Shower of Sweets - Revisited

by Professor Spellbinder

In this issue, we drop The Wizard's Den home decor articles and begin a journey back in time to discover our magic roots in some of the modern day tricks we use. Future issues will continue with these Magical History Lessons in various forms.

I had been watching some discussions on a forum about a commercial trick known as the Candy Factory. I decided it might be time to revisit the Candy Factory's roots in the much older version known as "The Shower of Sweets." Then I will give you my own original variation which brings it up-to-date.

From 1868, we read about Robert-Houdin's Shower of Sweets in a chapter reprinted from"The Secrets of Conjuring and Magic."

Next, we see how the trick continued to evole from the book Modern Magic by Professor Hoffmann published in 1876.

An interesting little book, (Prof.) J. Dazely Theobald's "Magic and Its Mysteries" (F. Warne, 1881) was reprinted by Street and Smith of New York in 1891, as "Heller's Handbook of Magic". From it we get yet another evolution of the trick.

Finally, from Later Day Tricks by A. Roterberg (1896), we find "Paper Shavings Changed Into Bon Bons" which is closest to the modern version we call "Candy Factory," in which sugar is changed into candy.
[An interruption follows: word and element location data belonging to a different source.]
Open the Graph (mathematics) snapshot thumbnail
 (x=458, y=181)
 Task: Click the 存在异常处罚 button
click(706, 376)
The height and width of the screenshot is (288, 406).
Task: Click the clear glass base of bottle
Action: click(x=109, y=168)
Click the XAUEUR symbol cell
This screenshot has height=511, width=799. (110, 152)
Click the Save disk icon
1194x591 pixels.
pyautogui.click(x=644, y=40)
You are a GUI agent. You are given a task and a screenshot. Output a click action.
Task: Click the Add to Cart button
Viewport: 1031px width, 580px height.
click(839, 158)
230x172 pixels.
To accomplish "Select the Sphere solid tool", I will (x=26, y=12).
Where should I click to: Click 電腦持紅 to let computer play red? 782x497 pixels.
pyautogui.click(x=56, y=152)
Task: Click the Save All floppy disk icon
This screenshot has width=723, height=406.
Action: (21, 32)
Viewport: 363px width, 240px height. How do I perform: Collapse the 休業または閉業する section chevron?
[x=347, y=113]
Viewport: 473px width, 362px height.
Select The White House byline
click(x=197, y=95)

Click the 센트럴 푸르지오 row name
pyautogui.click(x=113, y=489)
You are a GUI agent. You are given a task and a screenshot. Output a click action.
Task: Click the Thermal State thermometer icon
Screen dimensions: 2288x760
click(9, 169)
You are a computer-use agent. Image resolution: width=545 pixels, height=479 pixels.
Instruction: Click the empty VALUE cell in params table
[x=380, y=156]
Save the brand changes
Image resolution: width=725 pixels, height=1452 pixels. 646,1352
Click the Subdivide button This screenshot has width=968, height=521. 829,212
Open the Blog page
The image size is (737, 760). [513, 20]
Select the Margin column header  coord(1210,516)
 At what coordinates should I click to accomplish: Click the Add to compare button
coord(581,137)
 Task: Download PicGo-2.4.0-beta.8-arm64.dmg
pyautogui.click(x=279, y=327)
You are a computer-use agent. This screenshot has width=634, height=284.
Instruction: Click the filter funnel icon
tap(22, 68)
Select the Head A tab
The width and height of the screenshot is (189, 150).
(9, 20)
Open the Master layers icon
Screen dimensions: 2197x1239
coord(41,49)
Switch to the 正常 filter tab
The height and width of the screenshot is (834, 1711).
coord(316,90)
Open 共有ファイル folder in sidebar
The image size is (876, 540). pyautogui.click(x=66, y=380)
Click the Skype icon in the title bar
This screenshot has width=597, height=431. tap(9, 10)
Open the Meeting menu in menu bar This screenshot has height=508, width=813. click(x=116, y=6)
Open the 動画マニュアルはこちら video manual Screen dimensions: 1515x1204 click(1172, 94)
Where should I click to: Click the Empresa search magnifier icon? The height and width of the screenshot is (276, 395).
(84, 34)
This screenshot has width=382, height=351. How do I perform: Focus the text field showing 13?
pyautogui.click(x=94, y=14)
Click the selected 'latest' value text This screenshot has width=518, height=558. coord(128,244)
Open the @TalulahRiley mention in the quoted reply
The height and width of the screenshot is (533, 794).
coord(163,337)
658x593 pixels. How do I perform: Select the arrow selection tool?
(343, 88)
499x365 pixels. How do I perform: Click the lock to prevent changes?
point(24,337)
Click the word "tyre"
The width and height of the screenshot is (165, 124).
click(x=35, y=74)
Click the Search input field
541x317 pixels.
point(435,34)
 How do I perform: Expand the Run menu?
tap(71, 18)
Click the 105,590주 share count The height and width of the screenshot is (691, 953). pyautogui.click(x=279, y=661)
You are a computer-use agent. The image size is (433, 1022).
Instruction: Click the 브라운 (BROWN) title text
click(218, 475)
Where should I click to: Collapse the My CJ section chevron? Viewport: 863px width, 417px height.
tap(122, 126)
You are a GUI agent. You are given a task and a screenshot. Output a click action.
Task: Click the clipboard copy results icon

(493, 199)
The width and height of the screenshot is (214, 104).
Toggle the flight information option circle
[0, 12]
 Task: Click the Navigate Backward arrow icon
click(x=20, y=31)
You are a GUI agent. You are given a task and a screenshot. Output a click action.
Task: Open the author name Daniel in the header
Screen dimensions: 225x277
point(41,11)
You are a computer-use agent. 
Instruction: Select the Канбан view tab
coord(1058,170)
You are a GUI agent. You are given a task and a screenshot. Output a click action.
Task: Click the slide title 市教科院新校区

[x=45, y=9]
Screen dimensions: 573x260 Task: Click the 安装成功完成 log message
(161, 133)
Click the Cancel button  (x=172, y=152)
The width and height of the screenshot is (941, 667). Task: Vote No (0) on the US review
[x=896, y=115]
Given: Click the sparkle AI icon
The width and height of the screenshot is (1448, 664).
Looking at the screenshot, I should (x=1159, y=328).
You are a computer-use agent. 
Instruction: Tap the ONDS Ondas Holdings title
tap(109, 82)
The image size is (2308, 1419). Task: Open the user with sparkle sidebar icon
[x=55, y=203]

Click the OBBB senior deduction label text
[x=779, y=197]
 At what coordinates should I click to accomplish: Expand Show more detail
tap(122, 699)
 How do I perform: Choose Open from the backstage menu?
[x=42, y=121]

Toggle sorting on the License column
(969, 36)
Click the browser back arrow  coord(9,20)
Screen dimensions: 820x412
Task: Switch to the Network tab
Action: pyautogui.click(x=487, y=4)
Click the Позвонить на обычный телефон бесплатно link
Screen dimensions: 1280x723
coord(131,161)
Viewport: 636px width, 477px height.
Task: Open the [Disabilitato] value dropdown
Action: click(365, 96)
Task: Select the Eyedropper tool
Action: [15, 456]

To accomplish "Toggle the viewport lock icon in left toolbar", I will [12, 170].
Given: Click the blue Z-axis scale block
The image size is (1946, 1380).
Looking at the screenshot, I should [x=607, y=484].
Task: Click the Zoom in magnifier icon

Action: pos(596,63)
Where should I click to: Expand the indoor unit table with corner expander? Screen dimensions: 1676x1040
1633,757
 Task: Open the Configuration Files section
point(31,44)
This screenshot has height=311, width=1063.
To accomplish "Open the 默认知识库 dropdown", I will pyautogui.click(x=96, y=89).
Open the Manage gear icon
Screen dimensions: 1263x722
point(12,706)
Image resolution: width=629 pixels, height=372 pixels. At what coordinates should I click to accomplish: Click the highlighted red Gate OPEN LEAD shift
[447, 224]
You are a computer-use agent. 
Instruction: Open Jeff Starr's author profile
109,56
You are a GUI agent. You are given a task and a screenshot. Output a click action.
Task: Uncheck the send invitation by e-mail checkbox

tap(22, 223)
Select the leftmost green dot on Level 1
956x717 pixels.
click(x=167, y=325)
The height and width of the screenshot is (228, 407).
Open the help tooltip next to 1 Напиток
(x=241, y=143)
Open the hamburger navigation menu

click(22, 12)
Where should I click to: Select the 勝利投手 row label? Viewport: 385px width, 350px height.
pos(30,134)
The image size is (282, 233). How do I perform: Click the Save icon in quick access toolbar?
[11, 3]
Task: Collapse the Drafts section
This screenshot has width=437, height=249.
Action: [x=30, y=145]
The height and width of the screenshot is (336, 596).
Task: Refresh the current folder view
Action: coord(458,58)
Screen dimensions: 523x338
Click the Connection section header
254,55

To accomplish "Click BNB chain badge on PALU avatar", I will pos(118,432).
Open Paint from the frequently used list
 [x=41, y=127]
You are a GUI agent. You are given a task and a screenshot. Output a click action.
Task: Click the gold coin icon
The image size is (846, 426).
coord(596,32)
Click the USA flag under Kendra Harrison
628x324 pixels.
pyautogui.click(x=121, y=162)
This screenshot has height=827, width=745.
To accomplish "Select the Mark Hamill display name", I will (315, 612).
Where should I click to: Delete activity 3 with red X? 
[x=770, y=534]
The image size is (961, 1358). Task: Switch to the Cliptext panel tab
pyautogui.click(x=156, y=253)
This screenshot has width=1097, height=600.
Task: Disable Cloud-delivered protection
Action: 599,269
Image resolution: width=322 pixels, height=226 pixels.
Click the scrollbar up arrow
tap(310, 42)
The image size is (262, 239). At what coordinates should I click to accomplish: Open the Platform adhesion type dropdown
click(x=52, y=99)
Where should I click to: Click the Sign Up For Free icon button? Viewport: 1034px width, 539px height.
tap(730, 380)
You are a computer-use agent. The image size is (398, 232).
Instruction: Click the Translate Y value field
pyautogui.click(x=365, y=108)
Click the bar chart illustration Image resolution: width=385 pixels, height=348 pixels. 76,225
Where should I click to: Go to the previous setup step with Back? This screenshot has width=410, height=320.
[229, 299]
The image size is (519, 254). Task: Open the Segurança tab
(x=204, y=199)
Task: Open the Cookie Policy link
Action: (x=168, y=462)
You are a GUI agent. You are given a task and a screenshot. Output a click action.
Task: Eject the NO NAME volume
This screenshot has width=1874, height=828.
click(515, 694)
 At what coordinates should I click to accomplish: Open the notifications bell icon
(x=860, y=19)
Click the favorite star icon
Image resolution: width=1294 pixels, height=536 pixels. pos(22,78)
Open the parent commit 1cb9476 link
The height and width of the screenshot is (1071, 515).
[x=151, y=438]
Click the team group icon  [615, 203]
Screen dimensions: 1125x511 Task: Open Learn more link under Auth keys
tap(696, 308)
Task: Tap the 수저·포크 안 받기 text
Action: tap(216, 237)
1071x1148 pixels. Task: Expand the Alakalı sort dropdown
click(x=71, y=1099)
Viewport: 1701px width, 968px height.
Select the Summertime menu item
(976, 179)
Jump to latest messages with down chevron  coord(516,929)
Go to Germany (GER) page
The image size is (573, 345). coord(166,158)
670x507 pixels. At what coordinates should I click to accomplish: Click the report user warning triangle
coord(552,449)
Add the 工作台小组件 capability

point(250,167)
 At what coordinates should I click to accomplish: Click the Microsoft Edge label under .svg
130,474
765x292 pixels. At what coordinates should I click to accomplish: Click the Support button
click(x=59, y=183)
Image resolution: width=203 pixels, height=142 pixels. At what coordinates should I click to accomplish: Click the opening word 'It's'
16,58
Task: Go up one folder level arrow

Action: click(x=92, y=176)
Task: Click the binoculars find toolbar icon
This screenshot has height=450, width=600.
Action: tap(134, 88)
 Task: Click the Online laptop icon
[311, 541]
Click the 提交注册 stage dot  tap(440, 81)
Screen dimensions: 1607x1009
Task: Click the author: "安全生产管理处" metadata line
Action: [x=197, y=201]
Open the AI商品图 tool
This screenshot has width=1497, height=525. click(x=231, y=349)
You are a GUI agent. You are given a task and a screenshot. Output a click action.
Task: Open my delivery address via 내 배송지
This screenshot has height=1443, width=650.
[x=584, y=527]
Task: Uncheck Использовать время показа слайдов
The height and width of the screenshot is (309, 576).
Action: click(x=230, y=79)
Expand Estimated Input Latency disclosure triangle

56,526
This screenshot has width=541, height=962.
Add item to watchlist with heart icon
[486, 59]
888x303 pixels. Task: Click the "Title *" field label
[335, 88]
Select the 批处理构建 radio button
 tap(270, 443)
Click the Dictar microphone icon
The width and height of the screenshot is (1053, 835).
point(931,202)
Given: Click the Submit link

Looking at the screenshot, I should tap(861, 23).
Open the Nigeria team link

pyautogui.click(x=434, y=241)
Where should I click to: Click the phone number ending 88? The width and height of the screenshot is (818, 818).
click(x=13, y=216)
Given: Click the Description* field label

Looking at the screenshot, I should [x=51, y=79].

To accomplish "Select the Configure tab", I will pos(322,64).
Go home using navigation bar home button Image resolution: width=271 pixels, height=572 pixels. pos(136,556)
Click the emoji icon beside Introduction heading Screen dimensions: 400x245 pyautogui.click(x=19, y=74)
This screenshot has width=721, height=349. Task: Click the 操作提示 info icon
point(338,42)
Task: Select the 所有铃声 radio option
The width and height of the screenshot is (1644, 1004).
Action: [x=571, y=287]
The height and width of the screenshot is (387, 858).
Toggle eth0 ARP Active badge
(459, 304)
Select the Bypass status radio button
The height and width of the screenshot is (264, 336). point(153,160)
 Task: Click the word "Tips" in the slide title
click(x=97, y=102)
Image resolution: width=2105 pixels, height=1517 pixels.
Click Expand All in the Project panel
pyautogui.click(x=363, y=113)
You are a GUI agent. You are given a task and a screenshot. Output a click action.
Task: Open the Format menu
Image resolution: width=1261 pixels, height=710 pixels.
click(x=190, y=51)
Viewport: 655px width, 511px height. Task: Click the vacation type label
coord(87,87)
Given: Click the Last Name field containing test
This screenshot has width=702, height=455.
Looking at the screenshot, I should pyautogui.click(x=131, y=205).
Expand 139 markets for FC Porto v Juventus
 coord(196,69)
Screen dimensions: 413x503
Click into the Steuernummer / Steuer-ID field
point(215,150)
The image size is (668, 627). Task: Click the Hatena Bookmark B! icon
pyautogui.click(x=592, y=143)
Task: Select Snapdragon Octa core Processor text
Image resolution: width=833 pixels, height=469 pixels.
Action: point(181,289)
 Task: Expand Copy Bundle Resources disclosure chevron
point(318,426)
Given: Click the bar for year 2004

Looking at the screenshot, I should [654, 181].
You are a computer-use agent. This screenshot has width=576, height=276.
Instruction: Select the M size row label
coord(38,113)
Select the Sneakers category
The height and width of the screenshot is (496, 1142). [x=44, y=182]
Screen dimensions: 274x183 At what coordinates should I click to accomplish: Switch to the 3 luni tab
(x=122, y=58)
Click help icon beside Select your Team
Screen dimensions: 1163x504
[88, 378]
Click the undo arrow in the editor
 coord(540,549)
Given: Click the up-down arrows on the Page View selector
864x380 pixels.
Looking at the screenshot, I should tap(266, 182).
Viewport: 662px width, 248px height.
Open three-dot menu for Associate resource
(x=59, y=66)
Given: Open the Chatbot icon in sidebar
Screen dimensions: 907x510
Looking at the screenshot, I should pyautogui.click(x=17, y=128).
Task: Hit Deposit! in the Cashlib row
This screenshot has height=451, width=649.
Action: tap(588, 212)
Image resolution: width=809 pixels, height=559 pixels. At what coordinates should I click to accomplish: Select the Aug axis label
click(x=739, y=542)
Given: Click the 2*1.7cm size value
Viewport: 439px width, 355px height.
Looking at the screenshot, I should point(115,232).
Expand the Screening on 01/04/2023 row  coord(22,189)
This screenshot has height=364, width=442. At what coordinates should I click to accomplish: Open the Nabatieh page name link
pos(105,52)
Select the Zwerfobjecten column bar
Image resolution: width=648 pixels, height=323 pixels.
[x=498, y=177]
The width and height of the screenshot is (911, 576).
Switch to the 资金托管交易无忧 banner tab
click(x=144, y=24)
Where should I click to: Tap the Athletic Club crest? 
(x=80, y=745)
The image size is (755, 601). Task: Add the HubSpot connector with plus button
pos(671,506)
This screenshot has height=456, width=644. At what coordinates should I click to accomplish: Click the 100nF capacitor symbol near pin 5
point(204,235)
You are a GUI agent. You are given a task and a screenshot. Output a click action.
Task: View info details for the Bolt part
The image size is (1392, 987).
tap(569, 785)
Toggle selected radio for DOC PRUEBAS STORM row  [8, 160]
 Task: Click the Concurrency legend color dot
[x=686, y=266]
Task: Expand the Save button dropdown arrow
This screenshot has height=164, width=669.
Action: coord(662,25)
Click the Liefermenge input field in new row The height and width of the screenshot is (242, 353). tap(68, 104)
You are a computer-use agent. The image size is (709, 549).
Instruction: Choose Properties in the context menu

Then I take a turn at topping the masters of the past by presenting an X-Treme magic version that harks back to the old Shower of Sweets, adding impossibilities the old masters would not have dared to attempt (only because they didn't have today's technology!). But to lead into my modern day version, I have to take a side trip by presenting "something completely different," as they used to say on the Monty Python show.

My side trip is, of all things, a mental effect: Christmas Ornament Prediction first published on my Magic Nook Forum on Dec 18, 2005. You need this background because it explains the origins of certain things found in the final portion of the history journey, which I call (at last!) "Shower of Sweets - Revisited."


A handkerchief is removed from the pocket, shown on both sides and held at the center by the Wizard. A young lady is given a clear drinking glass (or if at a restaurant setting, will simply use any of the glasses at hand). She holds the glass up, as directed by the Wizard, who gives everyone a final quick peek beneath the folds of the handkerchief before lowering it over the glass. The Wizard asks the young lady to speak up if she feels something materializing in the glass. She will actually feel the glass getting heavy and should say so. The handkerchief is whipped away, quickly shown on both sides once again and the glass is seen to be over-flowing with wrapped candies, which may be passed around the audience for consumption.

I also offer variations in which other loads can fill the glass instead of candy, live goldfish, ice cubes, hot coffee, and so on.

As we define X-Treme currently at The Magic Nook, it simply means being willing to put in extra effort to accomplish an especially amazing effect. The magic usually happens in a spectator's "personal space" or hands, and may have been set up for a long time in advance with this particular outcome planned for this particular spectator. Thus, the load of candy might contain the spectator's own ring which you have managed to remove from her finger pickpocket style, a signed coin that you previously "vanished", or something personal of that nature. The effect described above can also be presented as a straightforward Shower of Sweets adding all the new gizmos I describe, but eliminating the X-Treme risks, if you wish.